§ Source extract:
>> BEGIN

Antenna design, analysis and measurement techniques

An artist impression of the Olympus satellite in orbit
Artist's impression of Olympus in orbit

“Our main areas of expertise are design and analysis of space-borne reflector antennas with associated feed systems and planar waveguide arrays. This includes also the investigation of unwanted scattering between the different structures and antennas on a spacecraft, compact antenna test range design and near-field measurement techniques as well as probes for near-field measurements”, says Niels Christian Albertsen, Managing Director of TICRA.

“These tasks require software development, and over the years we have produced an extensive software library that forms the basis of our commercial program packages which are sold to antenna manufacturers and institutions all over the world.”

TICRA, a relatively small Danish SME company, has managed to increase its business from single contracts with the European Space Agency (ESA) to numerous customers, mainly from outside ESA Programmes. TICRA was founded in 1971 by three employees of the Electromagnetic Institute, Technical University of Denmark. Since then it has established itself as one of the leading consultancy companies for spacecraft antenna analysis.

>> END

§ Dataset entries:
>> BEGIN

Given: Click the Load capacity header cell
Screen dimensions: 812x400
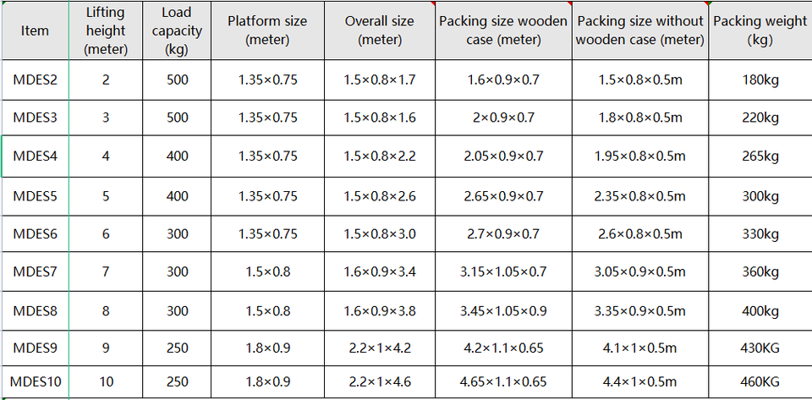Looking at the screenshot, I should pyautogui.click(x=177, y=30).
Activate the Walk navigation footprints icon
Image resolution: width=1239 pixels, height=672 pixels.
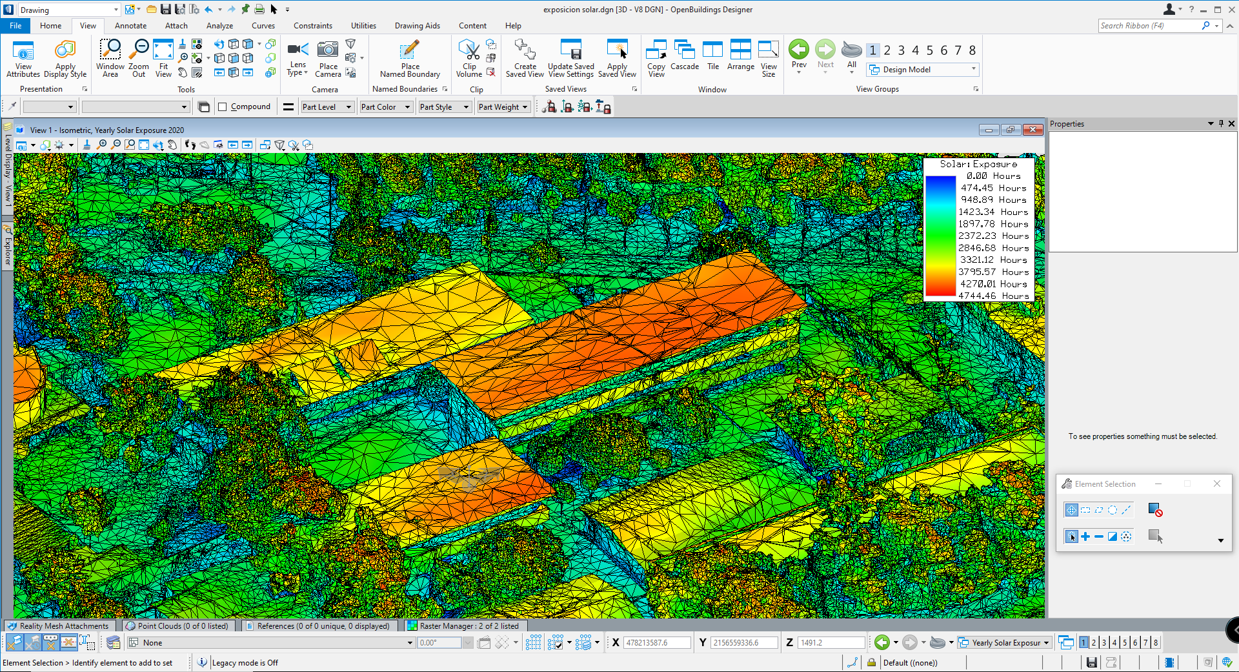189,146
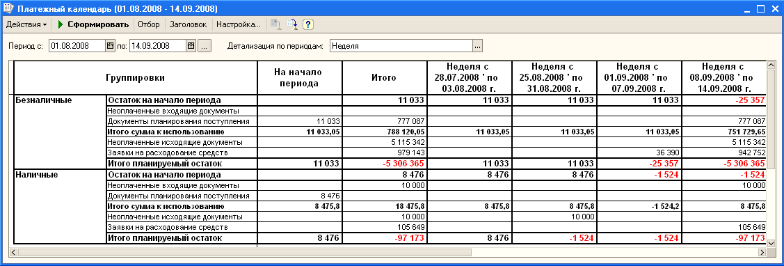This screenshot has height=266, width=784.
Task: Click into the start date field 01.08.2008
Action: (77, 45)
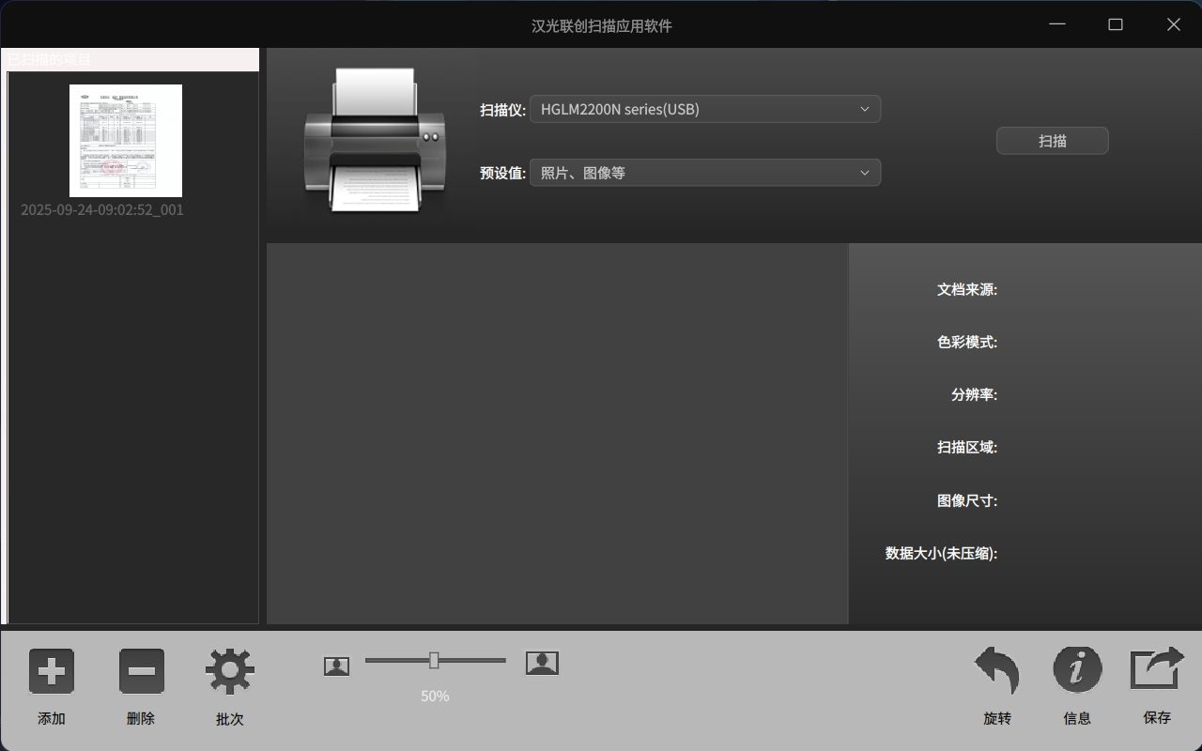Click the 已扫描的项目 panel header
This screenshot has width=1202, height=751.
point(131,59)
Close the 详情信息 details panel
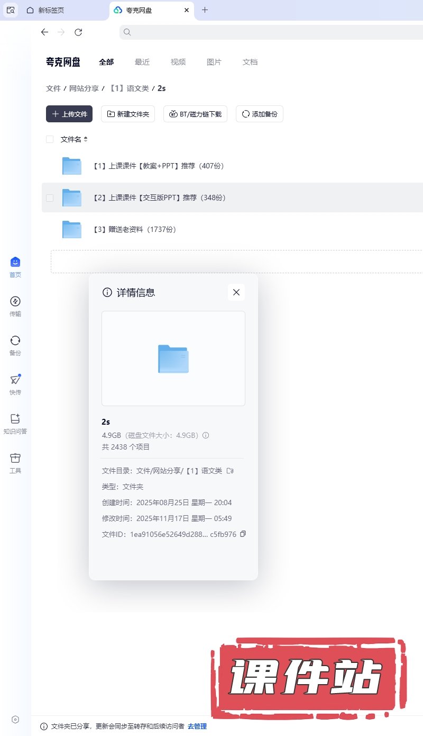Screen dimensions: 423x736 point(236,292)
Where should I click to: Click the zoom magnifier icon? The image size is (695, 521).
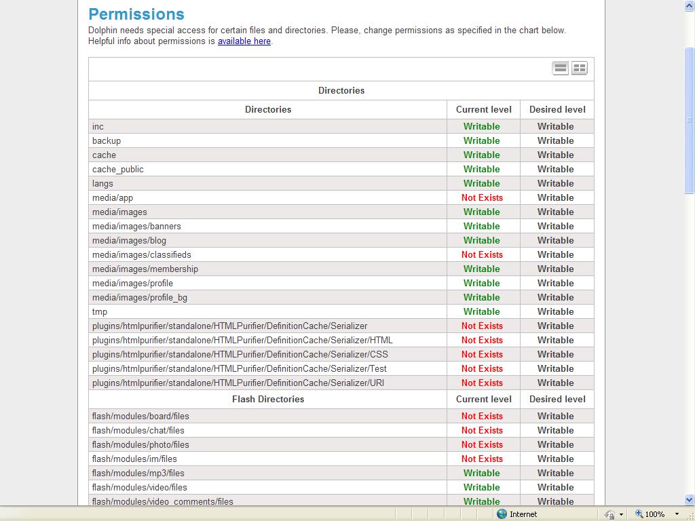(x=639, y=514)
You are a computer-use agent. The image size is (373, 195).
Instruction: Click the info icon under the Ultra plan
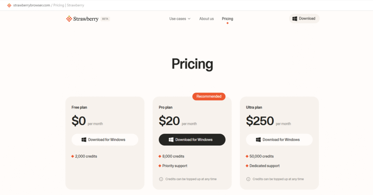tap(248, 179)
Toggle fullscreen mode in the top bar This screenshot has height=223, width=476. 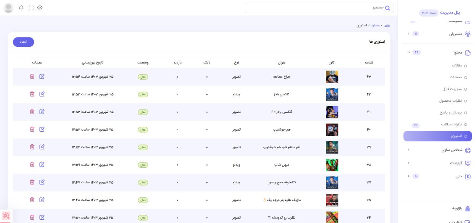coord(31,8)
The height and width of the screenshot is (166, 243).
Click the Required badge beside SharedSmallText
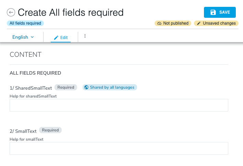[x=66, y=87]
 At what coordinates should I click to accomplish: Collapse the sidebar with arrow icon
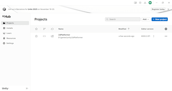27,88
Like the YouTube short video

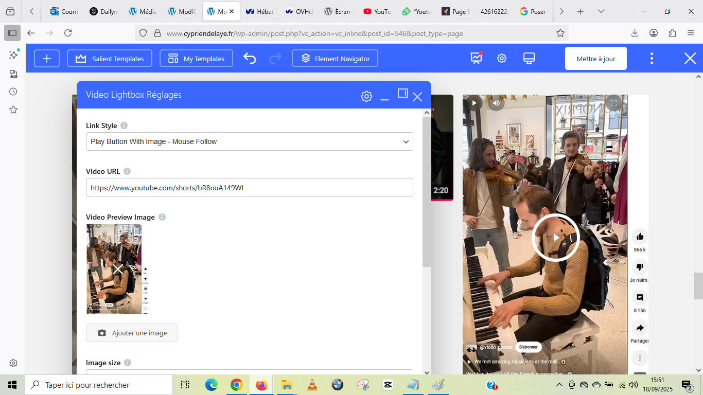point(640,237)
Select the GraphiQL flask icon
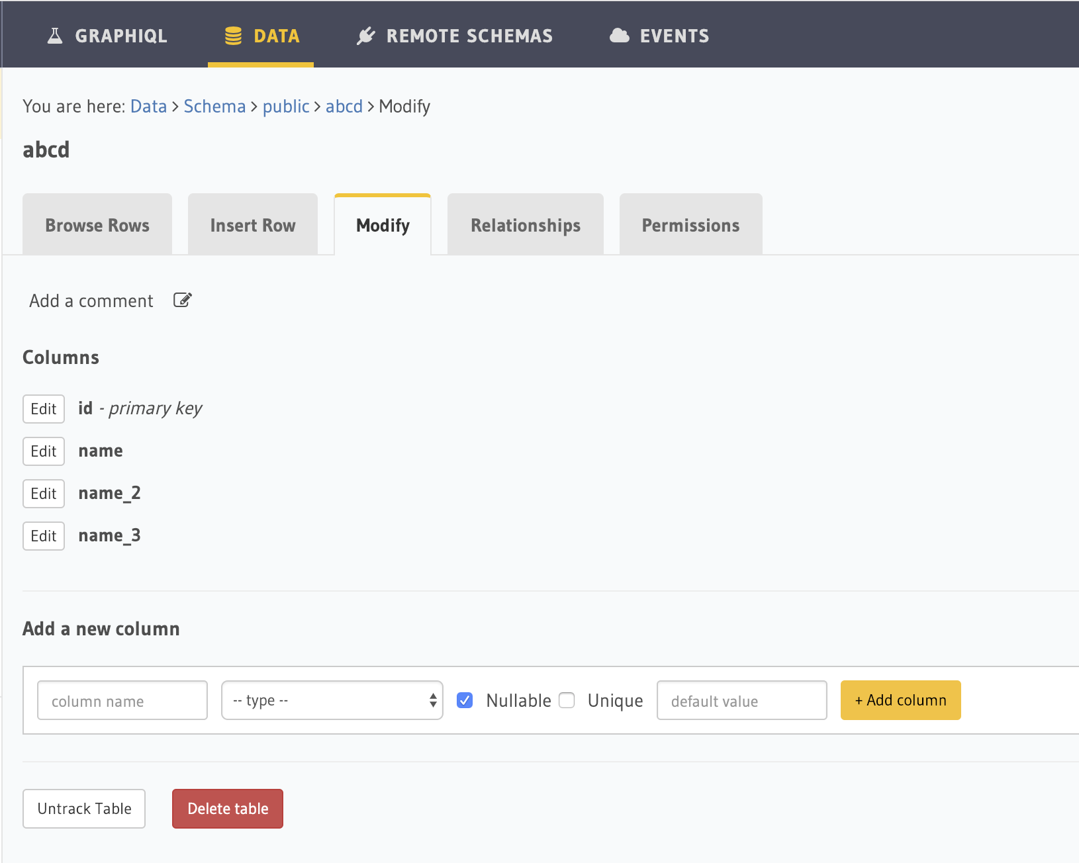The image size is (1079, 863). click(x=55, y=34)
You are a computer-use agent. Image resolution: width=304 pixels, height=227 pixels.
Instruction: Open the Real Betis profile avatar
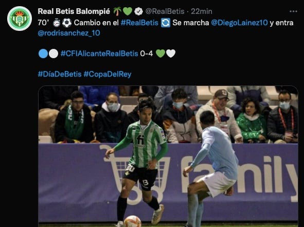click(20, 19)
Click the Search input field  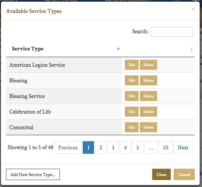click(171, 32)
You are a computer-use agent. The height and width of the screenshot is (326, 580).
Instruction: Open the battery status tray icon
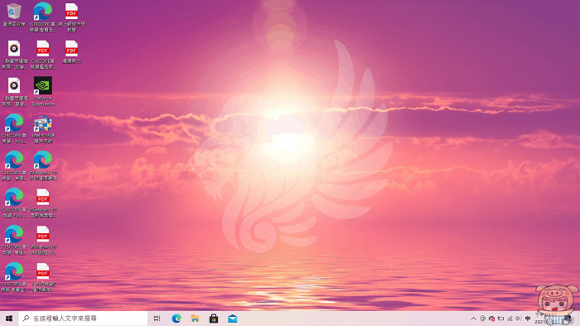[500, 319]
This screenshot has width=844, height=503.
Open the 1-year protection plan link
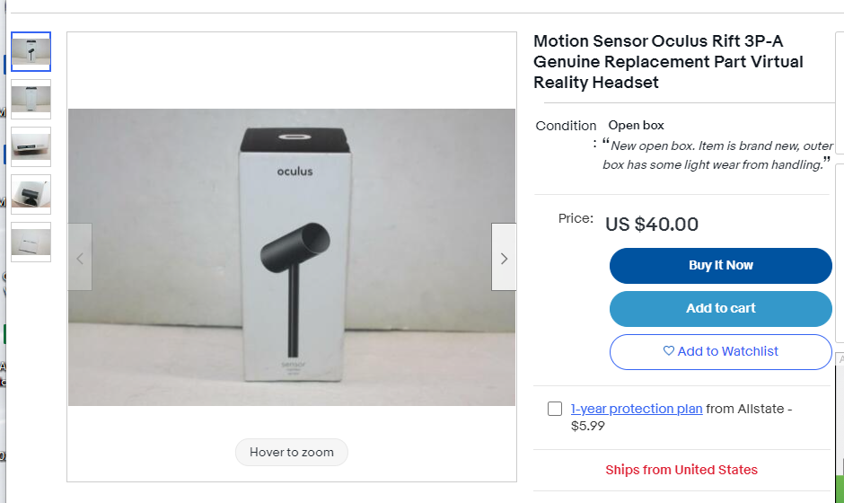pyautogui.click(x=636, y=409)
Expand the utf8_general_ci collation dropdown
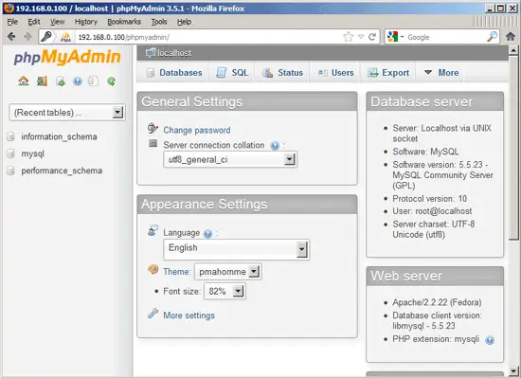 click(230, 159)
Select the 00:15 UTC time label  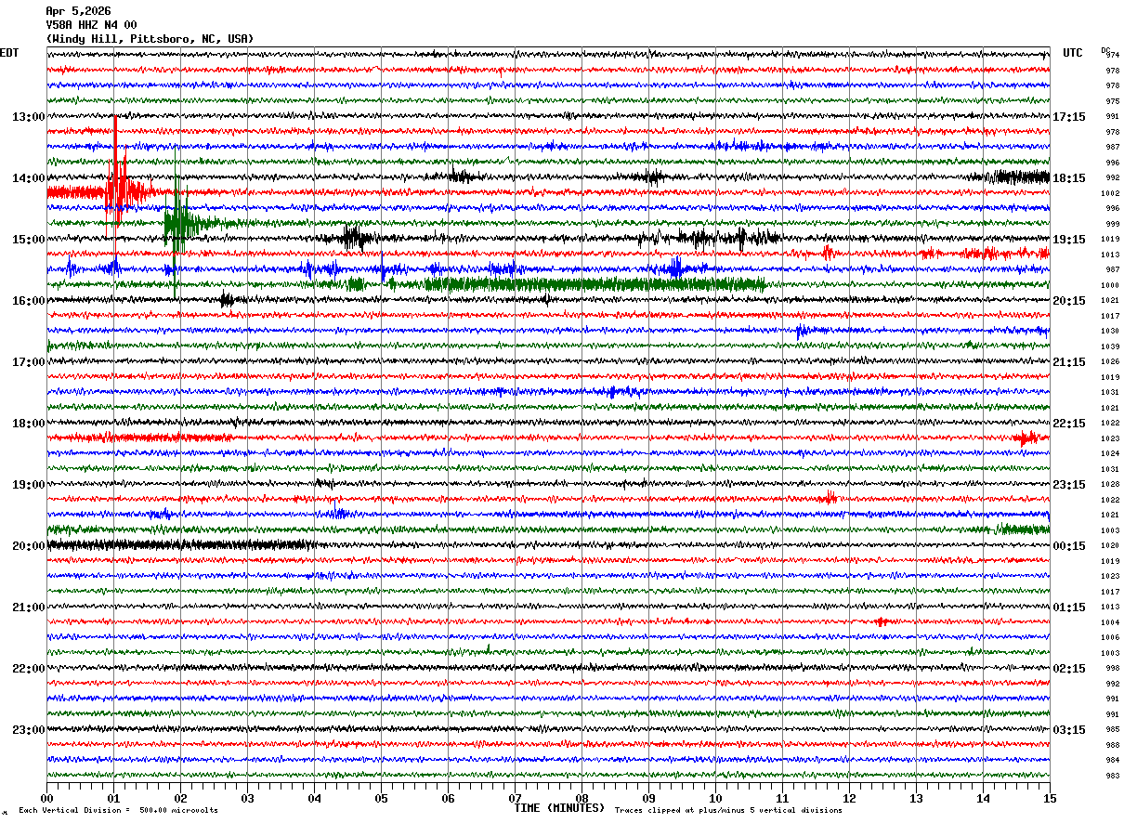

>> END

§ Set tasks:
A – From the antenna design text above, reproduce the passage from "Antenna design, analysis" up to and including "Director of TICRA.".
B – Name every organization mentioned in the antenna design text above.

§ Solved problems:
A –
Antenna design, analysis and measurement techniques

An artist impression of the Olympus satellite in orbit
Artist's impression of Olympus in orbit

“Our main areas of expertise are design and analysis of space-borne reflector antennas with associated feed systems and planar waveguide arrays. This includes also the investigation of unwanted scattering between the different structures and antennas on a spacecraft, compact antenna test range design and near-field measurement techniques as well as probes for near-field measurements”, says Niels Christian Albertsen, Managing Director of TICRA.

B –
TICRA
European Space Agency (ESA)
Electromagnetic Institute
Technical University of Denmark